Declassified Army photos from the 70s and 80s look like they were taken from a fashion magazine. CNN
Despite the ugly reality of war, the military-aligned aesthetic has enjoyed a long association with the fashion industry and pop culture; From the mainstream use of camouflage prints and epaulettes on jacket shoulders to the widespread adoption of colors like army green and khaki. These styles have made onstage cameos of late, too: at the DNC and Lollapalooza (with the Harris-Walz campaign and Chappelle Rhone's “Midwest Princess” tour, respectively).
Matthew Nicoll, whose solo new monograph is called “Fashion Army,” isn't particularly engrossed in the military. “Actually, I'm a food photography collector and a photo editor,” he told CNN in a video call.
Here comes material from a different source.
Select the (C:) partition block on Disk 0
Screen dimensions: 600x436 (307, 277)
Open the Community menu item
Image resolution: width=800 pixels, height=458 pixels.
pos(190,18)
But the new title, recently released by SPBH Editions, coincides with a show at the French photography festival Les Rencontres d'Arles (now touring), examining the “evolution of military clothing in iconic fashion” — namely through uniform prototypes — and following 2022. Food photography book “Better Food for Our Fighting Men.”
Both are products of Nicole's thorough research practice, which a few years ago led her to the US Army's Natick Soldier Systems Center (NSSC), a still-active military compound in the Boston area that deals not with weapons but with functionality (primarily textiles). And a huge collection of declassified photos. Of the nearly 15,000 found in the online archive, “Fashion Army” re-contextualizes an edit of 350, featuring non-models from various military branches in uniform.
Although Nicole's starting point was photography, as fashion critic Angelo Flaccavento observes in the book's essay, “Function is Form,” there is a sartorial throughline present: “The images in this book,” he suggests, “are not only an essential quality. Fashion, but Actually a vibrating sense drain now”
Produced for reasons unknown (the US Army refused to answer Nicole's numerous questions about the origin and purpose of the photographs), the series has the sensibility of a fashion portfolio, while the clothes themselves reflect the prints, structures and silhouettes of contemporary trends, or rather the opposite (the images are from the 70s (Made in the late to early '90s, loosely coinciding with the end of the Vietnam War and the start of the first Gulf War, Nichols noted).
“They weren't meant to be broadcast,” he said. “The US Army is a society within a society – thousands of people work for them – and (although) these images are not propaganda, they are made to entice various parts of the military to sell their prototypes.”
Here the correlation between image and wider fashion trends is also evident. An image of a man wearing a red fleece with some quilted trousers seems particularly relevant in 2024, when the same onion-quilt pattern is the vogue for liner jackets, led by brands like Uniqlo and Marfa Stance. Camouflage is also, naturally, prevalent in the pages of the book, while sunglasses jingle with more experimental designer fashion.
“These images resonate so much with what I see today, some of the images look almost like a Carhartt campaign,” continued Nicole. “I have a 15-year-old daughter who wears the baggy and camo pattern, and (Louis Vuitton creative director) Pharrell Williams and the Vuitton guys also have this camo pattern. It's interesting that both high fashion and streetwear have taken (inspiration). Military research always has civilian applications.”
On the front and back covers, a man and woman appear separately in white protective clothing, recalling Helmut Lang's widely acclaimed 1998 catwalk show that featured a similar design (Timothy Chalamet wore an archive black leather version to promote Wonka in Las Vegas in 2023). “A fashion item fascinates because it first pleases the eye, but also because it is charged with symbolic values, be it status or modernity,” Flacavento emphasized.
Of course, the military style has been appropriated by various subcultures over the decades. Typically inexpensive, army surplus stores informed the counterculture style of the 1960s, later forming the uniform of aughts indie bands like The Strokes. Even Williams' SS24 debut for Louis Vuitton, where the multi-hyphenate debuted a new camo mutation, was a call-back to the (camo-heavy) fabric of Billionaire Boys Club, the label he co-founded with Japanese designer Nigo in 2003. Moreover, Italian brand CP Company and Stone Island's hero pieces directly navigate this relationship, echoing US Army innovation.
“Besides being beautiful and well-produced, what was interesting to me about these images is that they used the same production we see today,” added Nicole, relaying her initial reading of the images' characteristics, which date back to the '90s. lined up with Aesthetics suggested by Juergen Teller among others. “When I showed photos to friends who worked in fashion, they showed me Akon Studios and Martin Margiela's e-commerce sites: the clothes are the same, the models are the same – but these photos are 40 years old.”